After a two-year hiatus, the University of La Verne once again held its annual Passover Seder on Wednesday, hosted by the Office of Spiritual and Religious Life and Hillel, a Jewish club on campus.
The event, held in the Quay Davis Executive Boardroom, hosted over 20 guests, both Jewish and non-Jewish.
The night was filled with traditions that included prayer, singing, storytelling, drinking, eating and conversation.
The Seder is a cultural and religious celebration of the Jewish holy week of Passover that signifies the retelling of the biblical story of the exodus from Egypt, where God freed the Israelites from slavery.
The Seder was accompanied by a meal catered by Bon Appetit that ignited the senses and symbolized 14 different portions of the story through themes of freedom and liberation. The traditional seder plate includes items such as hard boiled eggs, horseradish, bitter herbs, matzah and a shankbone – or boiled beet for a vegetarian option – that are used symbolically at different points of the meal.

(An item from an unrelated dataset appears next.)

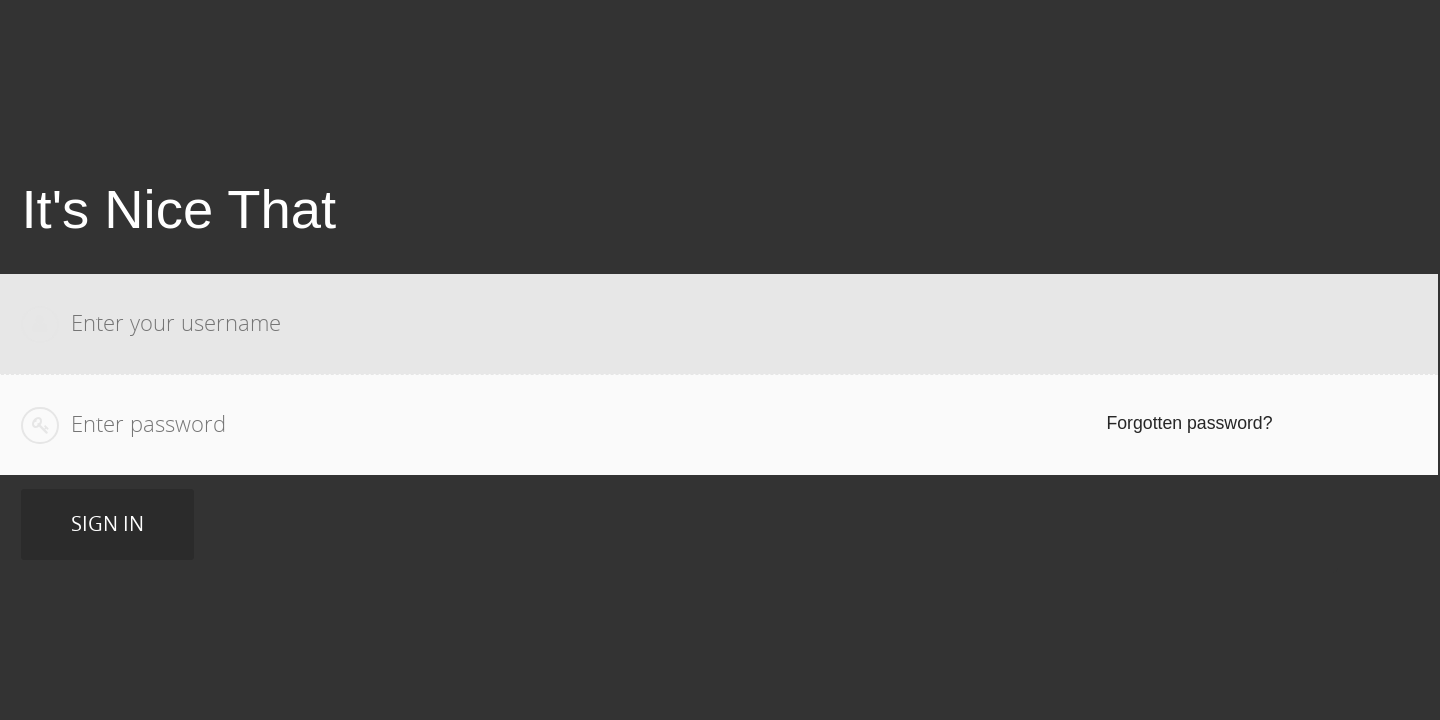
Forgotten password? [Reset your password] (1193, 423)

The annual Seder tradition at ULV was started in the 1970s by English professor Rhoda Kachuck.
Cantor Paul Buch of Temple Beth Israel in Pomona, who has led the Seder at ULV for over 15 years, said he has always enjoyed leading events at the University.
“The philosophy of the University is so compatible with my own personal orientation to inclusion and education and respect and understanding amongst all religions and spiritual traditions,” said Buch.
Hillel President Kira Degelsmith, senior psychology major, said it is important to her that there is an interfaith connection at ULV due to the small number of Jewish students and faculty on campus.
“It’s really awesome to see people come who are partly Jewish or not Jewish, who want to learn about the faith and be immersed in the Jewish culture,” Degelsmith said.
University Chaplain Zandra Wagoner said it is important to her because it is a tradition that honors a part of the campus community and the recognition of the violence of slavery and the human need for freedom and liberation as endearing human themes.
“For me the re-enactment of this Seder each year is an invitation to freedom, it’s an invitation to be part of liberation and to question all forms of violence, especially that kind of violence that enslaves people in many, many forms,” Wagoner said.
Buch said that the themes of freedom from bondage and freedom from oppression are ideas that we can all understand during these times.
“I think it’s an event that at its core has ideas that all humanity understands as beings, key to what it means to be human,” Buch said. “Especially humans who are designed in the image of God and that the ideas of freedom and not being beholden to any slave master.”
Tonya Brooks, adjunct professor of school psychology, said her experience at the event was nice and welcoming.
“You are a part of the religious experience,” Brooks said. “I do like the story, the history, the education that goes with the Seder.”
Buch said he hopes that guests could take away some understanding of the tradition, culture, and people they may have not been familiar with.